(Collected data)
====

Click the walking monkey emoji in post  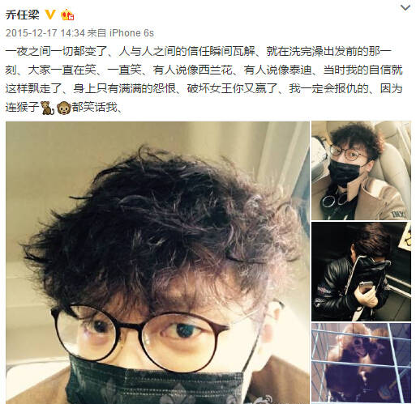(48, 108)
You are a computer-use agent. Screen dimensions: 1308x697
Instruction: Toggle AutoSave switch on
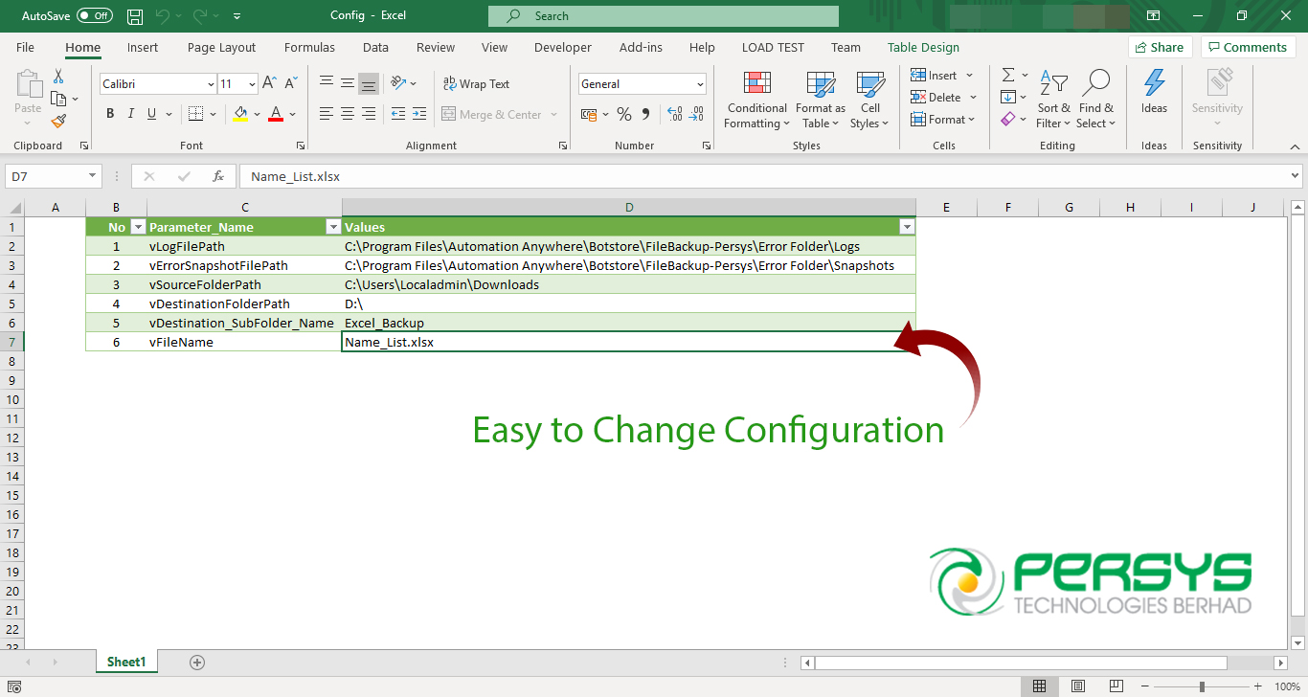[x=95, y=16]
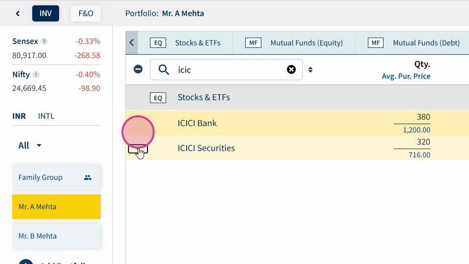Select the Mr. B Mehta portfolio

coord(56,236)

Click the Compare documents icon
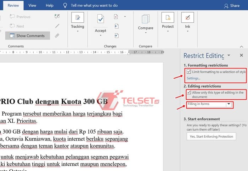click(x=145, y=19)
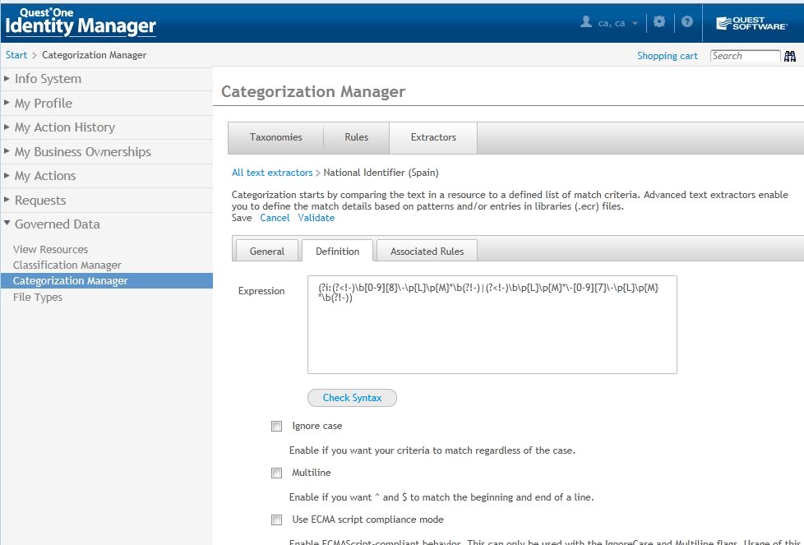Click the binoculars search icon
The height and width of the screenshot is (545, 804).
(790, 56)
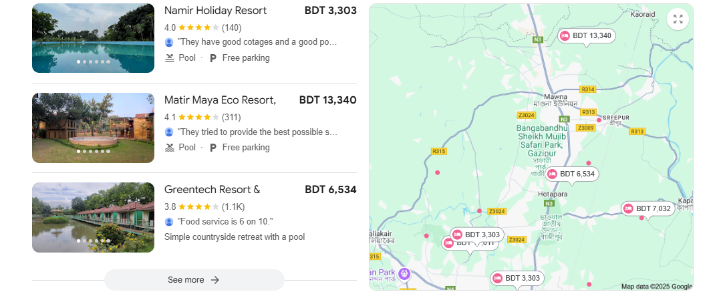Open Greentech Resort listing title
The height and width of the screenshot is (300, 717).
(x=212, y=189)
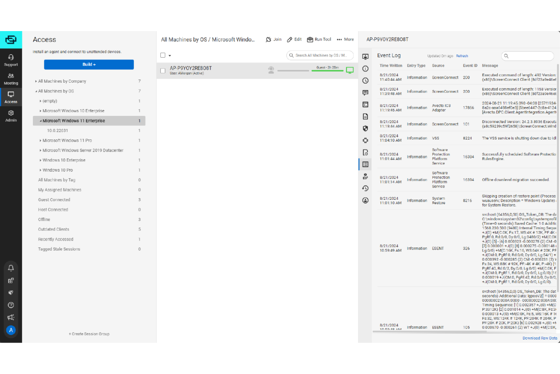Select the Timeline clock icon in detail panel
This screenshot has height=374, width=560.
click(x=365, y=81)
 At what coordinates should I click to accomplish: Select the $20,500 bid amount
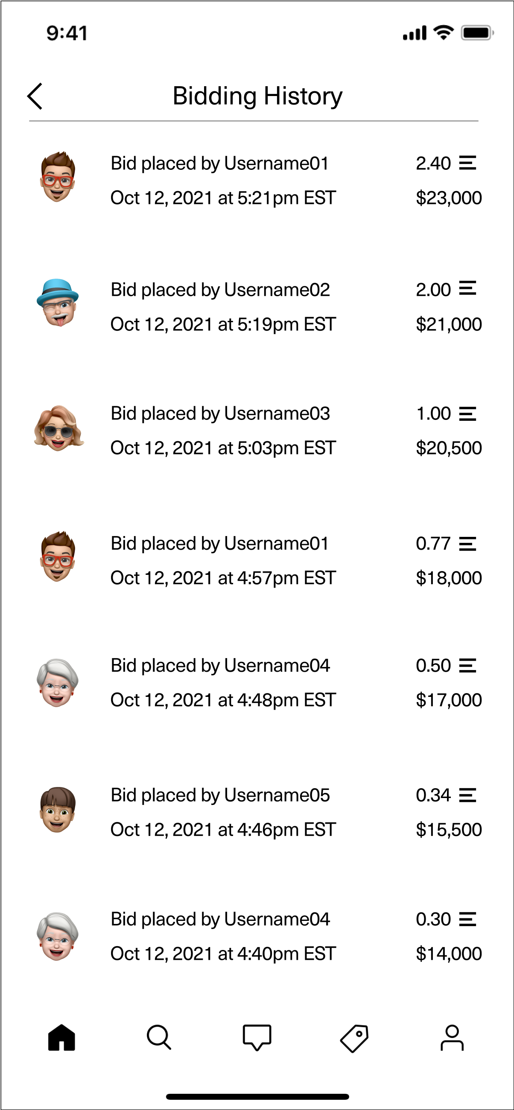(x=448, y=448)
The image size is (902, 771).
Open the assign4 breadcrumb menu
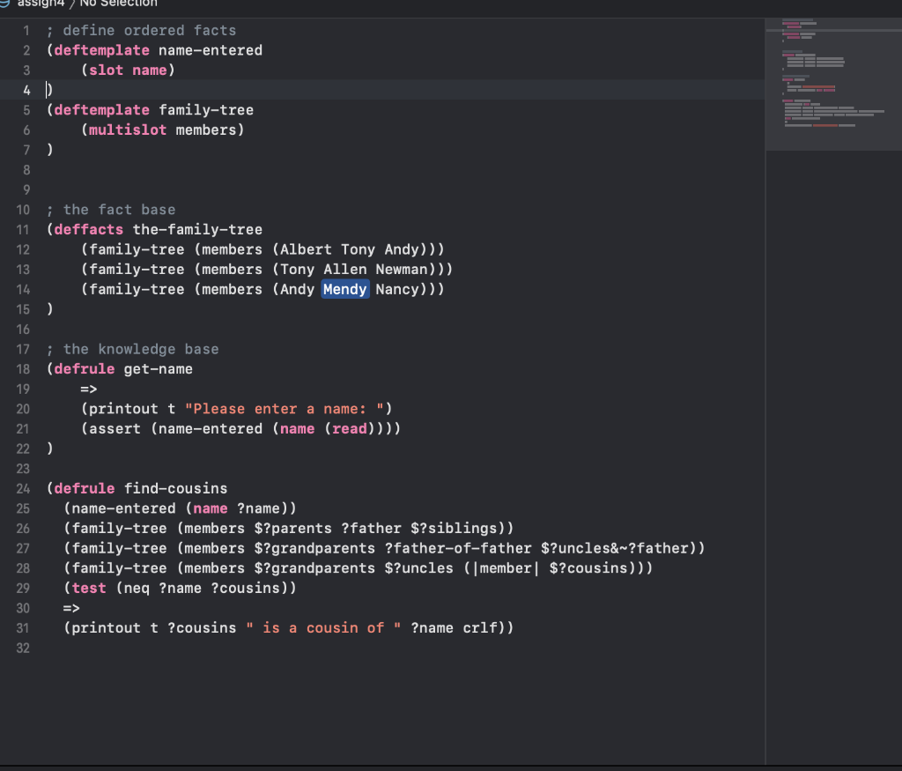(x=41, y=3)
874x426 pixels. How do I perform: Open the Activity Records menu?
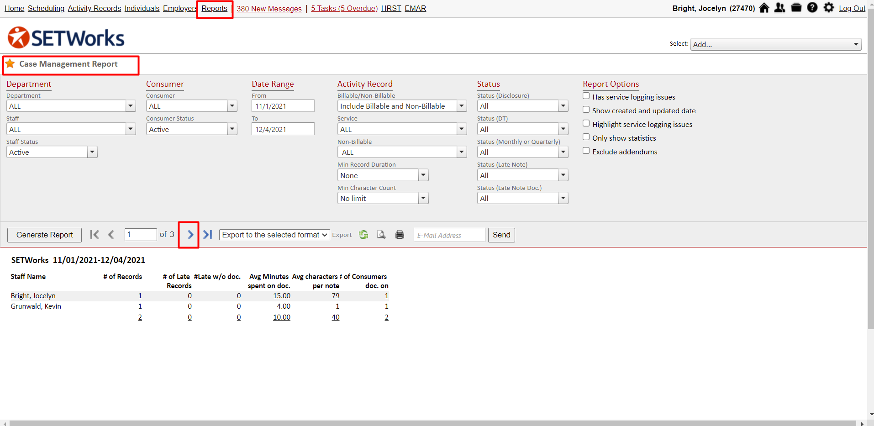94,8
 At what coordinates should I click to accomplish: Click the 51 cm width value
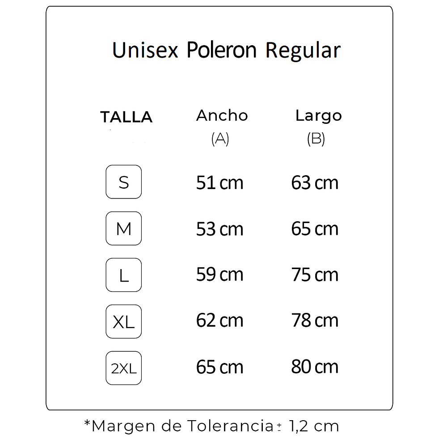click(219, 183)
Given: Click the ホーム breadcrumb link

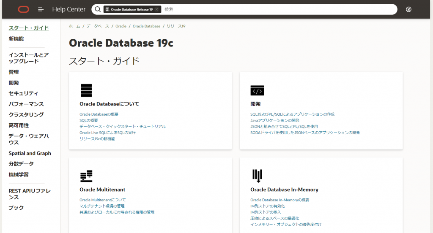Looking at the screenshot, I should pos(74,26).
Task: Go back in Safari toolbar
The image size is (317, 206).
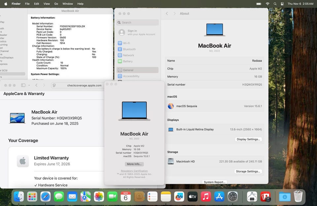Action: click(36, 85)
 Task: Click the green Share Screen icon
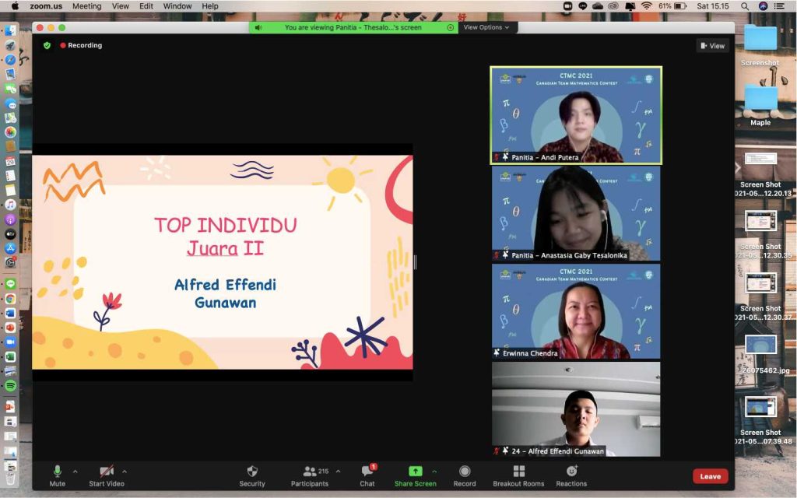pyautogui.click(x=415, y=472)
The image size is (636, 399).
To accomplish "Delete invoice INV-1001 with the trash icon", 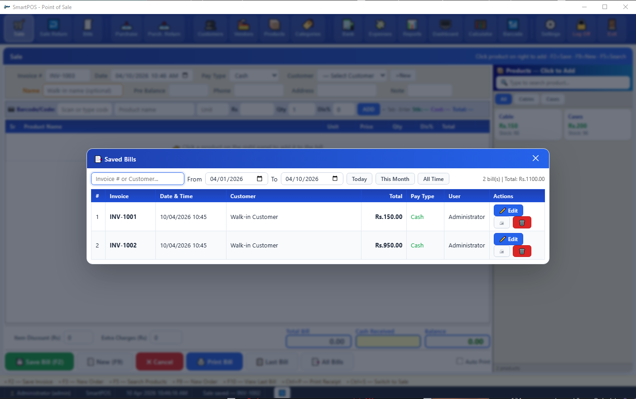I will (x=522, y=223).
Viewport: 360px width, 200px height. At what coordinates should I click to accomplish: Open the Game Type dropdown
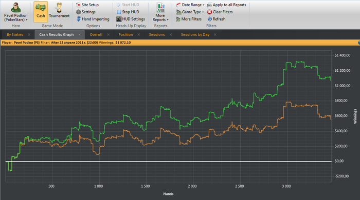pyautogui.click(x=190, y=12)
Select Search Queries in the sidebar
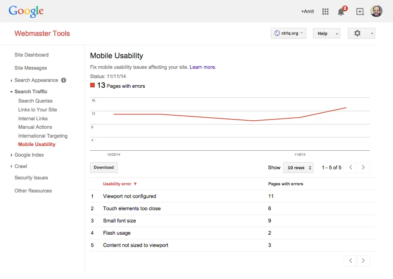Viewport: 393px width, 279px height. [x=35, y=101]
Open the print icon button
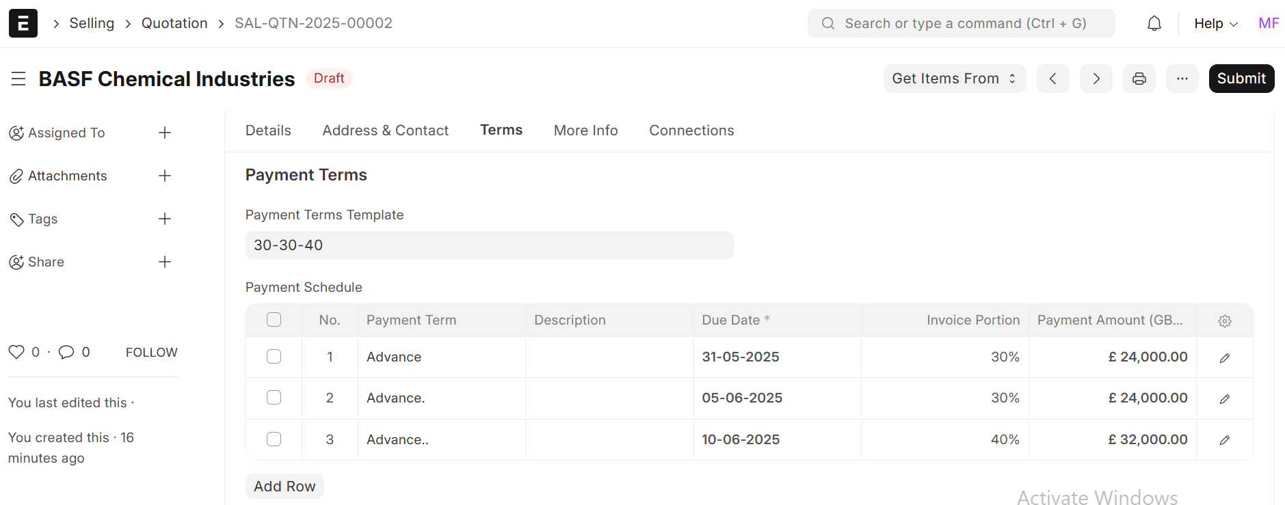 (1139, 79)
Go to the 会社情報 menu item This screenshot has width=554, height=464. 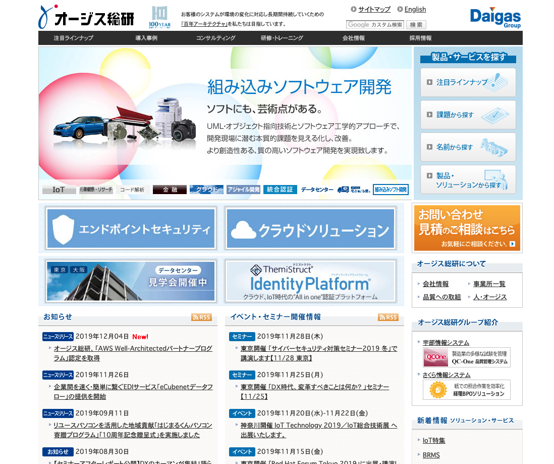click(x=353, y=38)
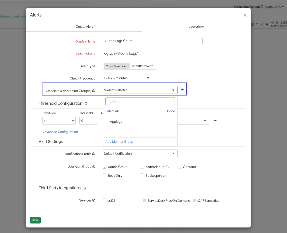
Task: Check the ReadOnly user alert group
Action: pyautogui.click(x=104, y=176)
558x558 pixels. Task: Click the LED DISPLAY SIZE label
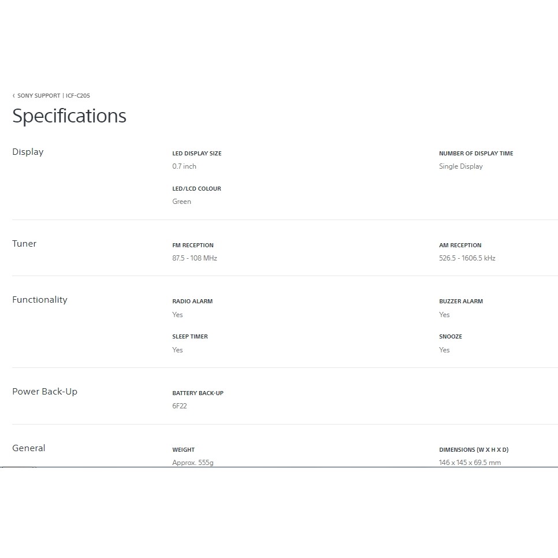click(197, 154)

====

Pictures excluded, print only the lines from the one with "558x558 pixels. Task: Click" through the end of the entries above, exactly as written.

■ Response below ■
558x558 pixels. Task: Click the LED DISPLAY SIZE label
click(197, 154)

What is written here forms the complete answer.